Henderson Global Investors is seeking bond holders’ consent to increase asset sales from the Henderson Caspar Property Fund, to take advantage of rising prices in the market.
The senior debt of the UK closed-ended, balanced fund was securitised in 2004 and under the conditions of the CMBS, only 13% of the fund’s properties by value can be sold in one year.
The CMBS issuer, EPIC (Caspar), has called a note holders’ meeting for 29 January, after an attempt to hold a meeting on 14 January was inquorate.
Andrew Creighton, Caspar’s fund manager, said: “The purpose for the extraordinary resolutions is to increase our flexibility to enable us to react quickly to market conditions. “We are restricted on the percentage of sales we can undertake each year and are already up against this limit, preventing us from doing anything more until this October.

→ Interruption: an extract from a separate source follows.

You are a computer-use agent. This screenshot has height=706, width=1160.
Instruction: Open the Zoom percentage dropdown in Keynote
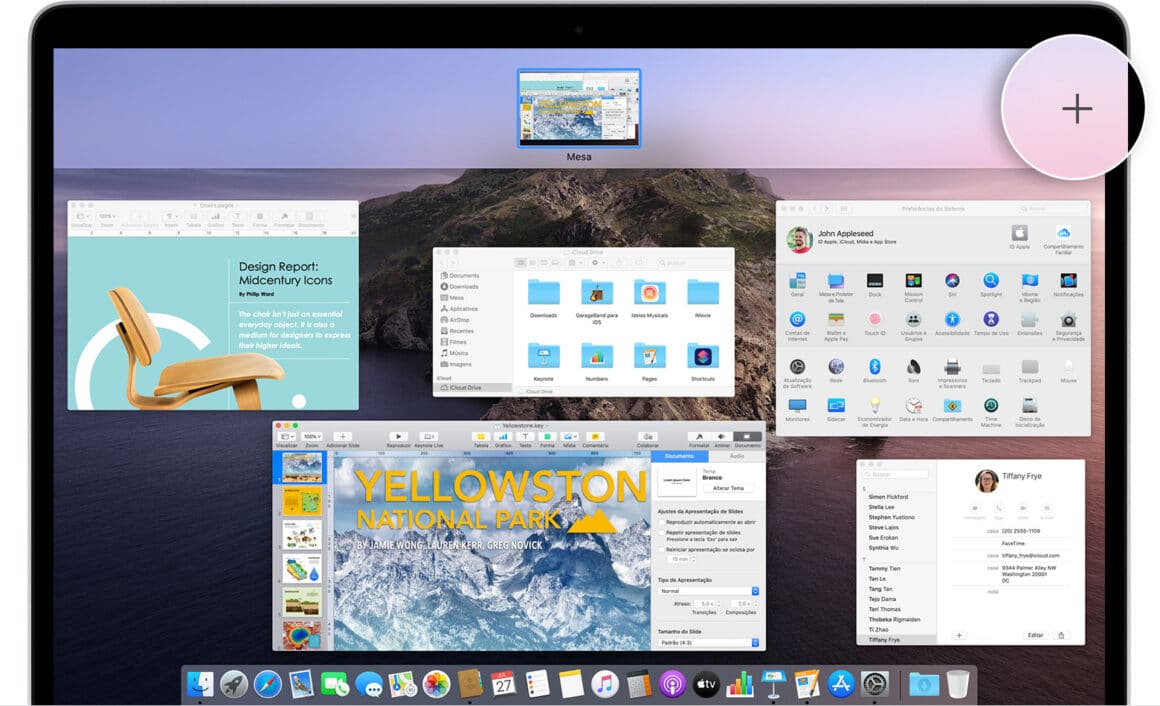311,437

“It makes no sense for any holder of notes, mezzanine or units to prevent the sale of assets, which could perhaps have a negative impact on the interest cover ratio or cause the loan-to-value ratio to increase.”
The fund’s properties were valued at £445m in December 2009. After the January 2010 interest payment and the repayment of more debt following a couple of property sales, the outstanding loans will total £380m, about £34m of which is mezzanine debt.

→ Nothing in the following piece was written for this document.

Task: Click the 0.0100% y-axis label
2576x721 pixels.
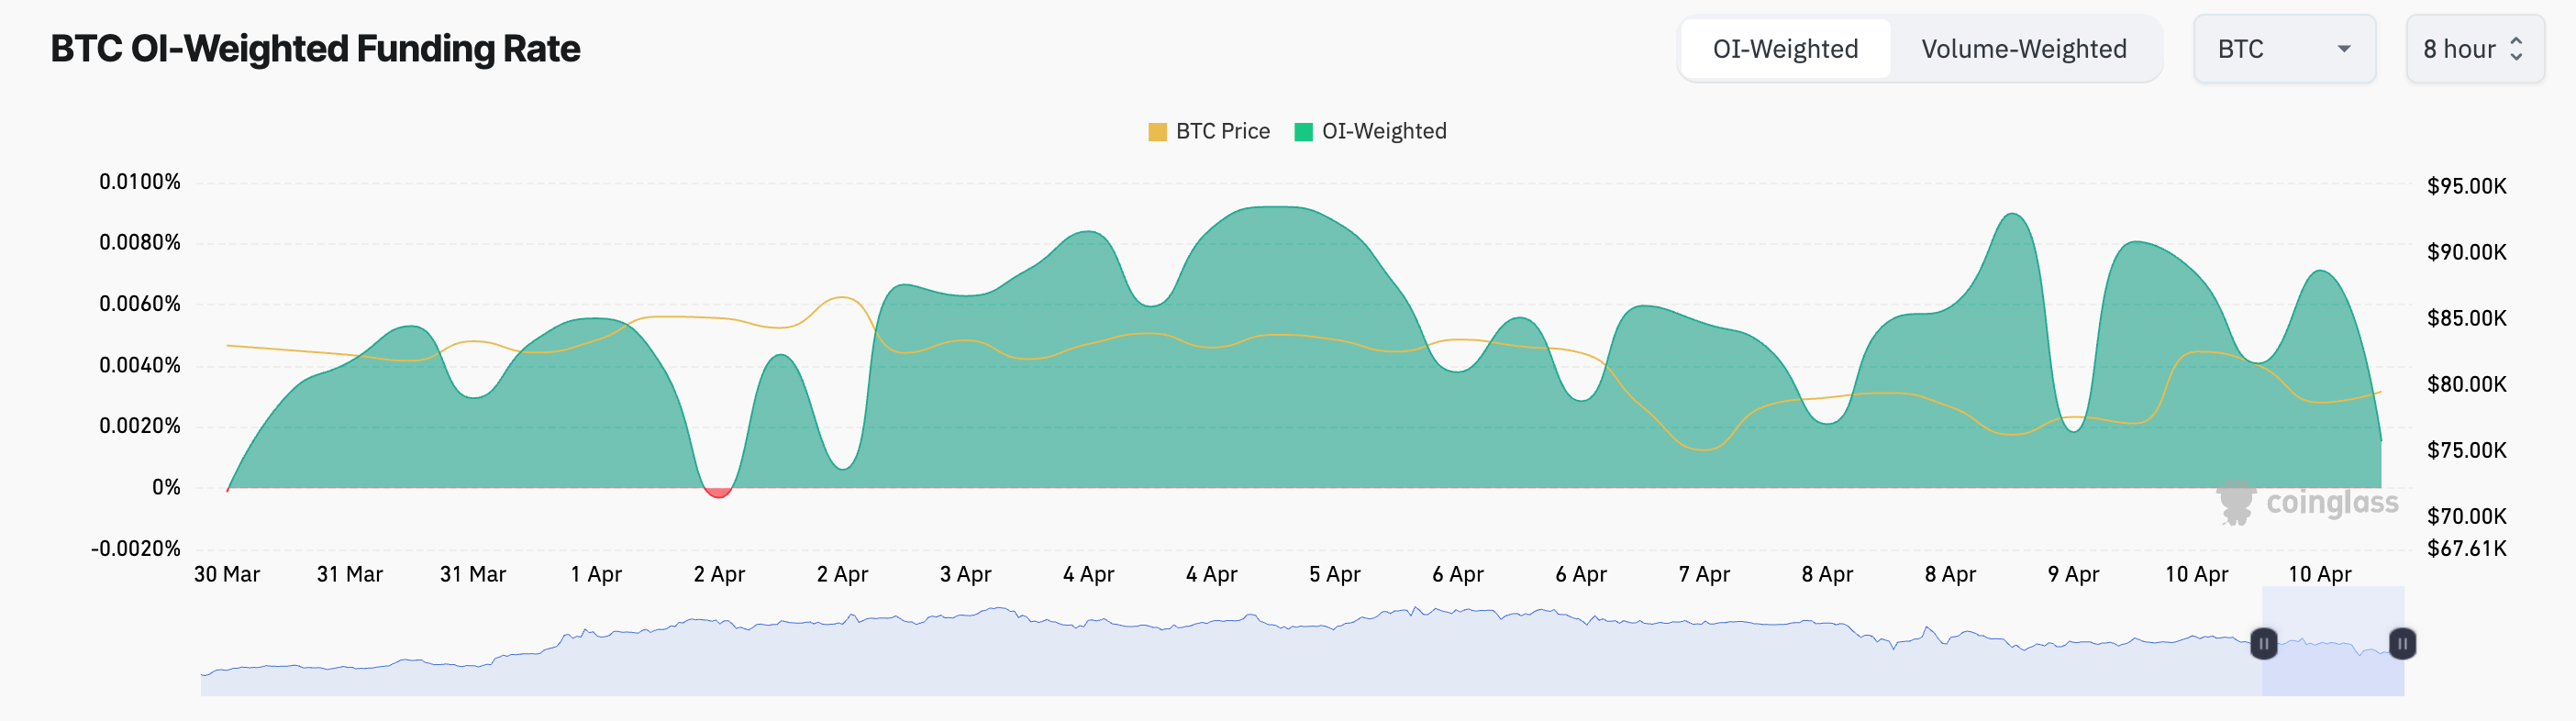Action: click(139, 182)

Creighton said: “The LTV is still high, but it is heading in the right direction.” Henderson is also asking note holders to waive the 75% loan-to-value undertaking in the Caspar fund.
The fund manager tried to push through the same changes last year, but note holders voted down the LTV relaxation. Creighton said Henderson had “no intention of running for the door early”.
He added: “Our forecasts suggest that performance will improve right through to the end of the fund’s life, in 2012. Perhaps there is an argument for extending the vehicle beyond that date to capture more of the recovery, which we believe will be producing strong returns through to 2014.”